After 18 months of sobriety, he applied for jobs at a treatment center. Soon after, he became an accredited alcohol counselor.

“It was just something that happened to me that opened a door for me that if it hadn’t happened to me, I wouldn’t have done it,” Porter said.

A turning point


Art lines Porter’s home.

While working as a counselor, Porter became interested in jewelry. He often visited his local jewelry store, Mother Goose, where the owners recommended he pursue his passion. He enrolled in the Oregon College of Art & Craft where he fine-tuned his benching and metalsmith skills.

“I got really lucky and I went there and after my first class and the teacher said, ‘You really do good work. I want to send you through this grant program. And we’ll see if we can give you a little scholarship for the next quarter,’” Porter said. “I went to school for free for almost two years. Then, I just stayed there because I became an assistant to the professors that came in the summertime.”

This was a turning point in Porter’s career. He met many of his contemporaries in the Portland art scene through his art education and at sober parties he would throw. This community of artists and social workers helped him with his recovery.

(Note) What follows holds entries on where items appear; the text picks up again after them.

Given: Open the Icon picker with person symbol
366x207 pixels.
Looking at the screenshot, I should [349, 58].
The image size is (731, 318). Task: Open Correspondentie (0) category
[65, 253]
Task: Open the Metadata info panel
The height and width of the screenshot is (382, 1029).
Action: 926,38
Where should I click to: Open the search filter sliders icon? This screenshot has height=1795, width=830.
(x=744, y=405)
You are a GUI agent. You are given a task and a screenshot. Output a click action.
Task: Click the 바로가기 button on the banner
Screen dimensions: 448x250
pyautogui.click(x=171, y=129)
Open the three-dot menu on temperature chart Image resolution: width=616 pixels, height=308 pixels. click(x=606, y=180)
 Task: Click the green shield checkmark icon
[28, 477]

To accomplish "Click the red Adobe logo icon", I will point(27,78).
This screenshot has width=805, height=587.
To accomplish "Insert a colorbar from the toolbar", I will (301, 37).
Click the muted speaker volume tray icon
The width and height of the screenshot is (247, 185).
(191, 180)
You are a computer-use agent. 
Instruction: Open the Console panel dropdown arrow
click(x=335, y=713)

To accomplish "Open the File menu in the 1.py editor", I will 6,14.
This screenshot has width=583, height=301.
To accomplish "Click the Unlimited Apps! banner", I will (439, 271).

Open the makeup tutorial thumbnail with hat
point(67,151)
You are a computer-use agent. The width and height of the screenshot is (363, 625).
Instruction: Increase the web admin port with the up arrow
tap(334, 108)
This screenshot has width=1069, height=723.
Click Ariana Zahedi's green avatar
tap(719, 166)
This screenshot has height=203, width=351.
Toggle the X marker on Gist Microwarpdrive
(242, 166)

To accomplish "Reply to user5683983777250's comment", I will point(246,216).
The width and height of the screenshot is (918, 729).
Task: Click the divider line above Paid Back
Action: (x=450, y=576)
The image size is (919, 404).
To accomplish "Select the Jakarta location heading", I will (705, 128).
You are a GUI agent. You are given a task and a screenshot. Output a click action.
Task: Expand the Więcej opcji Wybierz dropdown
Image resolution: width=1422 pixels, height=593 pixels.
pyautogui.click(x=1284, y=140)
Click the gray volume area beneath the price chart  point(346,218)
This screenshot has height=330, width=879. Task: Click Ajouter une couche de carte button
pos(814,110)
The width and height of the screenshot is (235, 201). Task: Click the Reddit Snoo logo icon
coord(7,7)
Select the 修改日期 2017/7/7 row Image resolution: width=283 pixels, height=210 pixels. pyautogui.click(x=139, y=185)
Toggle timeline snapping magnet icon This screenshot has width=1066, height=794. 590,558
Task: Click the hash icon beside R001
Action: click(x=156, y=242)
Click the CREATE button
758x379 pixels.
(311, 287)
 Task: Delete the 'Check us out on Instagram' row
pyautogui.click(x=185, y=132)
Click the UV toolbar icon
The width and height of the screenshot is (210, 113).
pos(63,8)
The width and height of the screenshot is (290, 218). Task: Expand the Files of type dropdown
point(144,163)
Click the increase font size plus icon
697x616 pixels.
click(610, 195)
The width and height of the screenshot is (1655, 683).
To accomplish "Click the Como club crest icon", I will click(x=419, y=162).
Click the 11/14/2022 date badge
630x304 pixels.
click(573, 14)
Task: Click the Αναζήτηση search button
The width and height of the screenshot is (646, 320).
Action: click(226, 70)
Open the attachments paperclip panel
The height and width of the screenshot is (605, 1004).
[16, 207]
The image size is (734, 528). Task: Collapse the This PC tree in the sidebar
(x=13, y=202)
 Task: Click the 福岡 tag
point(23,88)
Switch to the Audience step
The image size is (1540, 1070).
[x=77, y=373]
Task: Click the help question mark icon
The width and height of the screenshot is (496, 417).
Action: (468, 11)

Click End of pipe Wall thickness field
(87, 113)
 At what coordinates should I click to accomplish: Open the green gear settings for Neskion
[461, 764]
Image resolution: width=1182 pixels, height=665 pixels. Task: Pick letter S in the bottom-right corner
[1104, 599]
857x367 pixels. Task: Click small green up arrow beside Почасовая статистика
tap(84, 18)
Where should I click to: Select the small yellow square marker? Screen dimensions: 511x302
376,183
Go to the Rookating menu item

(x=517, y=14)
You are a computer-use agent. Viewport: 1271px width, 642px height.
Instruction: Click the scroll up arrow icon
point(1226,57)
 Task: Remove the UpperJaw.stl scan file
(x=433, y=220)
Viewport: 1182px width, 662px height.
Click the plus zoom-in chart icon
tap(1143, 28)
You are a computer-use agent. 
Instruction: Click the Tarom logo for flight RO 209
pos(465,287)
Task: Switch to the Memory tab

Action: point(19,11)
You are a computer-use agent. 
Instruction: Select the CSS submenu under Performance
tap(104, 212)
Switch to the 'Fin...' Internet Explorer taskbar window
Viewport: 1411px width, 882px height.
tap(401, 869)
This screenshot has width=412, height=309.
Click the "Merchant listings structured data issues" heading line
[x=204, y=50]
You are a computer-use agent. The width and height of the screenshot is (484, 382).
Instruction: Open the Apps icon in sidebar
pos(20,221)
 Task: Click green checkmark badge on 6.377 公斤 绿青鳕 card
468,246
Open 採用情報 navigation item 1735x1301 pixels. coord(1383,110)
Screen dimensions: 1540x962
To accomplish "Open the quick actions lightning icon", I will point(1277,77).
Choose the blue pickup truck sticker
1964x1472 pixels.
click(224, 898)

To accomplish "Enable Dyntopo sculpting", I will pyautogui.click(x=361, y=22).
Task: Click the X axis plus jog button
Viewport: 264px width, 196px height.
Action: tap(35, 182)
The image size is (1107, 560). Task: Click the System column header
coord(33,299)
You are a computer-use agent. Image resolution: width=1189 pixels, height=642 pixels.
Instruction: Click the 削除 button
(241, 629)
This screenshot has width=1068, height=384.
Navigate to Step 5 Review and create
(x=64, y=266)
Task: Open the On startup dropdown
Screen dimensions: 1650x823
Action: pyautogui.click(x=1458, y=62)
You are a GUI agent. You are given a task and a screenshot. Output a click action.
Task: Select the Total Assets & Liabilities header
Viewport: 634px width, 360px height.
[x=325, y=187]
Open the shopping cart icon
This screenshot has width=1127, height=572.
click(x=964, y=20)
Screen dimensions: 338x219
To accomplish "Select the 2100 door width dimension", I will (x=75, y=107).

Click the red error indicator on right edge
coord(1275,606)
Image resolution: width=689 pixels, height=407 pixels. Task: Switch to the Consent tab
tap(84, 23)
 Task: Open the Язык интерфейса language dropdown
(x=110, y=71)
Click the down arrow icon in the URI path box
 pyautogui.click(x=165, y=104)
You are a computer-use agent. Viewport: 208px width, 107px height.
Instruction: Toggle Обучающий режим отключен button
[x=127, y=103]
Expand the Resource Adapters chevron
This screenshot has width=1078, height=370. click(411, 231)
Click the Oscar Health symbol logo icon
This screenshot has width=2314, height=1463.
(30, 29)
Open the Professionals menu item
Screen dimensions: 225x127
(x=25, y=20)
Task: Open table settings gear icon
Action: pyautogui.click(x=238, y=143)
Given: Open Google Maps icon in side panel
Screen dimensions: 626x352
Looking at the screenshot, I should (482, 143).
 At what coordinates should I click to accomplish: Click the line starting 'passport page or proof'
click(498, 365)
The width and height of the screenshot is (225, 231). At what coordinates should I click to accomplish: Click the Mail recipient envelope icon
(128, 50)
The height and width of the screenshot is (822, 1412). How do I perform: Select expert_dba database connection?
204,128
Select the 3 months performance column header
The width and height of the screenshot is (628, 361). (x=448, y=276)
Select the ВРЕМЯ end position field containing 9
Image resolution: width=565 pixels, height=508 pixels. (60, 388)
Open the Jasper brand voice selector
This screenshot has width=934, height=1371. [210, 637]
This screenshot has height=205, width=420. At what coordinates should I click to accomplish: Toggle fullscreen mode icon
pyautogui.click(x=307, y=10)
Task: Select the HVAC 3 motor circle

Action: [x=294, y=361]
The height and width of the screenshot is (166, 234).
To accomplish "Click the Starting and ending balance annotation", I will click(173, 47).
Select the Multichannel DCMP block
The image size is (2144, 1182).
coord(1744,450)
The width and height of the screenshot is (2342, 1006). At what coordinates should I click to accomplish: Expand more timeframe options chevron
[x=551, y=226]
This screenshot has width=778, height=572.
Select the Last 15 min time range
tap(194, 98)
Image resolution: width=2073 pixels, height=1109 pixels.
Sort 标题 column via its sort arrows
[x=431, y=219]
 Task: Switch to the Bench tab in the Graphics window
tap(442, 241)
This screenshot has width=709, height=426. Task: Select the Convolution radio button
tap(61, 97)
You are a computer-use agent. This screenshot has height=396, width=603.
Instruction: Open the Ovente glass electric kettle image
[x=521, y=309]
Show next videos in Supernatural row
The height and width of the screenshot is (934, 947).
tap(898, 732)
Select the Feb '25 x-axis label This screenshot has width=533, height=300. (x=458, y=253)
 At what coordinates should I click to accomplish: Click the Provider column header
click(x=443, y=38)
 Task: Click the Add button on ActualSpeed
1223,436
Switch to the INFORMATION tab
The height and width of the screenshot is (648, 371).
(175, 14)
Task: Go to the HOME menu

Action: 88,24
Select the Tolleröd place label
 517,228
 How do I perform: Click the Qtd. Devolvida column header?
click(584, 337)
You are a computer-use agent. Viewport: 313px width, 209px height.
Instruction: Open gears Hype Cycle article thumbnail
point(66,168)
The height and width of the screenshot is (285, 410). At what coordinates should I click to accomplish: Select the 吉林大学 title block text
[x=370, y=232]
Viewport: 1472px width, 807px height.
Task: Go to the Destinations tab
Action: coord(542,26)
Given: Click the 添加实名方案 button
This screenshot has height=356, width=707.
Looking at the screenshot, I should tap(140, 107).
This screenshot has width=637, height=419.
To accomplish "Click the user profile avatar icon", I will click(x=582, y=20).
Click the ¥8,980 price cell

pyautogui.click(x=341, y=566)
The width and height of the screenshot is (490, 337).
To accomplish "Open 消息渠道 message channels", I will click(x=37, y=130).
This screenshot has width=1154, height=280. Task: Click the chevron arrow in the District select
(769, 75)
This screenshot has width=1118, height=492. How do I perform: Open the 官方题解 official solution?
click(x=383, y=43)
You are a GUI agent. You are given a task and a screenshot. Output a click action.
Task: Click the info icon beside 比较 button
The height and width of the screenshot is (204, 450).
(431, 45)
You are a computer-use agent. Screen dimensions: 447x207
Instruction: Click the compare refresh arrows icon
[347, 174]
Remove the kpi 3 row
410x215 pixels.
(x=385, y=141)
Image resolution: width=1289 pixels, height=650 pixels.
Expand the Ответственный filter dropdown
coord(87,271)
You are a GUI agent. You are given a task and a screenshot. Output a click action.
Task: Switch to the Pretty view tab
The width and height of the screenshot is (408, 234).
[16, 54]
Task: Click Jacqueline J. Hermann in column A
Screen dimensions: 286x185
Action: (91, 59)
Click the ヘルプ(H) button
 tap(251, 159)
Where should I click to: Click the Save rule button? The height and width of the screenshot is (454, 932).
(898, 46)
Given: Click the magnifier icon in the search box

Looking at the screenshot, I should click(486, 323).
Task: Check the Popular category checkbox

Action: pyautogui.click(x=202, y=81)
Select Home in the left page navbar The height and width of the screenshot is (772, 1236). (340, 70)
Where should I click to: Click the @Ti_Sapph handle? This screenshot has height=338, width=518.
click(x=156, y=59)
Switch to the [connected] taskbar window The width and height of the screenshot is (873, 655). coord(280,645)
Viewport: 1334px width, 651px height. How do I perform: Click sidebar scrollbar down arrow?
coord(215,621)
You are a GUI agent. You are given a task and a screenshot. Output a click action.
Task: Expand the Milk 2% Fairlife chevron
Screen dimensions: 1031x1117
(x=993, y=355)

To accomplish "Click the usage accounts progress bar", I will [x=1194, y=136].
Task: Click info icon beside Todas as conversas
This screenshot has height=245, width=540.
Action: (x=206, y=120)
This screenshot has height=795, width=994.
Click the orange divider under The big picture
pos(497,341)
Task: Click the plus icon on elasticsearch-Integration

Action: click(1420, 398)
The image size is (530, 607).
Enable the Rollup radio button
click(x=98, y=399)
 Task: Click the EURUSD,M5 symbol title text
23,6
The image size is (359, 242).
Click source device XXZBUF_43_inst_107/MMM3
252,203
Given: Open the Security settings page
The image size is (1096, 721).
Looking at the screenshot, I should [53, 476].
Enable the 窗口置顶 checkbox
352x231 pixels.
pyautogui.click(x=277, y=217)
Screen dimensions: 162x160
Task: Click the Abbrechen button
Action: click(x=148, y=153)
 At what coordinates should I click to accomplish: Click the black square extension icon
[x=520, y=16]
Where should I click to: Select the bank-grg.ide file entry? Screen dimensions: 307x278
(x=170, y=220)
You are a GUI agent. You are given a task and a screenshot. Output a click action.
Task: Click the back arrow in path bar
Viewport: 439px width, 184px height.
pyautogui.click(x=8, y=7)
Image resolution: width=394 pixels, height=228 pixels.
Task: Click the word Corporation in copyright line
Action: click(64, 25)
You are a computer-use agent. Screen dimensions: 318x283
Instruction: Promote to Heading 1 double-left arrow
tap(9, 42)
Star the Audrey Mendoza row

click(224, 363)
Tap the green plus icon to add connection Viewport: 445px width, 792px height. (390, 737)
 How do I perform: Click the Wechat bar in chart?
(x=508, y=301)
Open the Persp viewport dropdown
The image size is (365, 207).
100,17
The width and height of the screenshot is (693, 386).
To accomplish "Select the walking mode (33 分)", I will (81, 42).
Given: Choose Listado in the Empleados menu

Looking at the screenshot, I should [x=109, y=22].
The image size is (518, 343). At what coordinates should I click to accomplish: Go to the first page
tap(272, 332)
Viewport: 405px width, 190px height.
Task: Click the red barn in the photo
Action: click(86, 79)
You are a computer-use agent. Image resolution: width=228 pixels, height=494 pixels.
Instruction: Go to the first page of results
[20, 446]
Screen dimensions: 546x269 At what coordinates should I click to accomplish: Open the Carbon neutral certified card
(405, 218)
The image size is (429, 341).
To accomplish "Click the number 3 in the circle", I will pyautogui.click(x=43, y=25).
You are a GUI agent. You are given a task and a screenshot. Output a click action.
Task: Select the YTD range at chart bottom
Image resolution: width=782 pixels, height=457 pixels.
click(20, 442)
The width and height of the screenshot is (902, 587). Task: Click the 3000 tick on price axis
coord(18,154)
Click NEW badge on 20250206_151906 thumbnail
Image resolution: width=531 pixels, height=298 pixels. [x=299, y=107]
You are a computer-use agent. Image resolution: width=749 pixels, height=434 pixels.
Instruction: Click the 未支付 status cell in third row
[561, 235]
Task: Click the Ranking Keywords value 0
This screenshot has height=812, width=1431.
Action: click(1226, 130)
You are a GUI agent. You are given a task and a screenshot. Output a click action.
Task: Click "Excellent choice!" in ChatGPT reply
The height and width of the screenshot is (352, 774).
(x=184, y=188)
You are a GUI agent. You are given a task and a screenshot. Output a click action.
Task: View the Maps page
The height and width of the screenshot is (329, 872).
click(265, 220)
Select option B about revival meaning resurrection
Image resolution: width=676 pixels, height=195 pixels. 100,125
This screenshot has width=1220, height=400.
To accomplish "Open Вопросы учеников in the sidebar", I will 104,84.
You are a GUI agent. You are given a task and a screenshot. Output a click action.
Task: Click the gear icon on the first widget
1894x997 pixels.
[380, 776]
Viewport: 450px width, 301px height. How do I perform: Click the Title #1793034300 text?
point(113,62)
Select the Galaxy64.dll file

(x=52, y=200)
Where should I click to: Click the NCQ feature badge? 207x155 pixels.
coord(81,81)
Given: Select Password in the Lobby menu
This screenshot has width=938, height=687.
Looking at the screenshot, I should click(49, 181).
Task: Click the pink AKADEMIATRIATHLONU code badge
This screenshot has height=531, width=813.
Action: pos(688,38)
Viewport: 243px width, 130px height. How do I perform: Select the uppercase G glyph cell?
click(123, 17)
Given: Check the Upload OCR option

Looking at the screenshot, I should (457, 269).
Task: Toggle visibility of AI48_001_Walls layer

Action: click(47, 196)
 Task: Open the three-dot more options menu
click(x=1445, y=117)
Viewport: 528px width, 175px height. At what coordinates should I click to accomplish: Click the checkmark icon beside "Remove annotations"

About four years ago, Porter moved from Portland to the North Coast. Porter and his partner, Greg, live in a colorful home overlooking Astoria with their pets. His personal paintings and gifted art from his friends and family cover the colorful walls of their home.

He finds solace from the calmness of local beaches and has once again found a community through the many galleries that show his work.